Replicate AI FAQs

Running Models with Replicate

Replicate enables users to run models via a straightforward API call. You can use various programming languages, including Python, JavaScript, and cURL.

  • Python Example:

    import replicate
    
    output = replicate.run(
      "stability-ai/stable-diffusion-3:527d2a6296facb8e47ba1eaf17f142c240c19a30894f437feee9b91cc29d8e4f",
      input={
        "prompt": "a photo of vibrant artistic graffiti on a wall saying \"SD3 medium\""
      }
    )
    print(output)
    
  • JavaScript Example:

    import Replicate from "replicate";
    const replicate = new Replicate();
    
    const output = await replicate.run(
      "stability-ai/stable-diffusion-3:527d2a6296facb8e47ba1eaf17f142c240c19a30894f437feee9b91cc29d8e4f",
      {
        input: {
          prompt: "a photo of vibrant artistic graffiti on a wall saying \"SD3 medium\""
        }
      }
    );
    console.log(output);
    
  • cURL Example:

    curl -s -X POST \
      -H "Authorization: Token $REPLICATE_API_TOKEN" \
      -H "Content-Type: application/json" \
      -d $'{
        "version": "527d2a6296facb8e47ba1eaf17f142c240c19a30894f437feee9b91cc29d8e4f",
        "input": {
          "prompt": "a photo of vibrant artistic graffiti on a wall saying \"SD3 medium\""
        }
      }' \
      https://api.replicate.com/v1/predictions
    

Fine-Tuning Models

Replicate supports fine-tuning of models to enhance their performance for specific tasks. Users can upload training data and initiate the fine-tuning process through the Replicate API.

  • Training Example:
    import replicate
    
    training = replicate.trainings.create(
        version="stability-ai/sdxl:c221b2b8ef527988fb59bf24a8b97c4561f1c671f73bd389f866bfb27c061316",
        input={
            "input_images": "https://my-domain/my-input-images.zip",
        },
        destination="mattrothenberg/sdxl-fine-tuned"
    )
    print(training)
    

Deploying Custom Models

Replicate offers deployment of custom models via Cog, an open-source tool. Cog packages models into deployable API servers. Users must define the model environment in cog.yaml and specify prediction logic in predict.py.

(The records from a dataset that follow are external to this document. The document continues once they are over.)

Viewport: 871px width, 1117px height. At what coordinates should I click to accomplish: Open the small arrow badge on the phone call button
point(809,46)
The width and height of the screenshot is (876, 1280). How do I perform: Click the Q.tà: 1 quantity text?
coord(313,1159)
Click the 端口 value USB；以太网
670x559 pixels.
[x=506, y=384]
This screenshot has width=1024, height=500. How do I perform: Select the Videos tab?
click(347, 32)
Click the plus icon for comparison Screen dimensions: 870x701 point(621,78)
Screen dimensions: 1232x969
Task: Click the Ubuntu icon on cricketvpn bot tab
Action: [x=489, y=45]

  • Example cog.yaml Configuration:

    build:
      gpu: true
      system_packages:
        - "libgl1-mesa-glx"
        - "libglib2.0-0"
      python_version: "3.10"
      python_packages:
        - "torch==1.13.1"
    predict: "predict.py:Predictor"
    
  • Example predict.py Configuration:

    from cog import BasePredictor, Input, Path
    import torch
    
    class Predictor(BasePredictor):
        def setup(self):
            """Load the model into memory to make running multiple predictions efficient"""
            self.model = torch.load("./weights.pth")
    
        def predict(self, image: Path = Input(description="Grayscale input image")) -> Path:
            """Run a single prediction on the model"""
            processed_image = preprocess(image)
            output = self.model(processed_image)
            return postprocess(output)
    

Scaling and Pricing

Replicate handles scaling automatically based on traffic. The pricing model is pay-as-you-go, charged per second of usage.

  • Pricing Tiers:
    • CPU: $0.000100/sec
    • Nvidia T4 GPU: $0.000225/sec
    • Nvidia A40 GPU: $0.000575/sec
    • Nvidia A40 (Large) GPU: $0.000725/sec
    • Nvidia A100 (40GB) GPU: $0.001150/sec
    • Nvidia A100 (80GB) GPU: $0.001400/sec
    • 8x Nvidia A40 (Large) GPU: $0.005800/sec

Real-Time Applications

Replicate supports real-time applications. Models such as riffusion/riffusion facilitate real-time music generation. The API is designed to manage various use cases, including high-throughput and real-time predictions.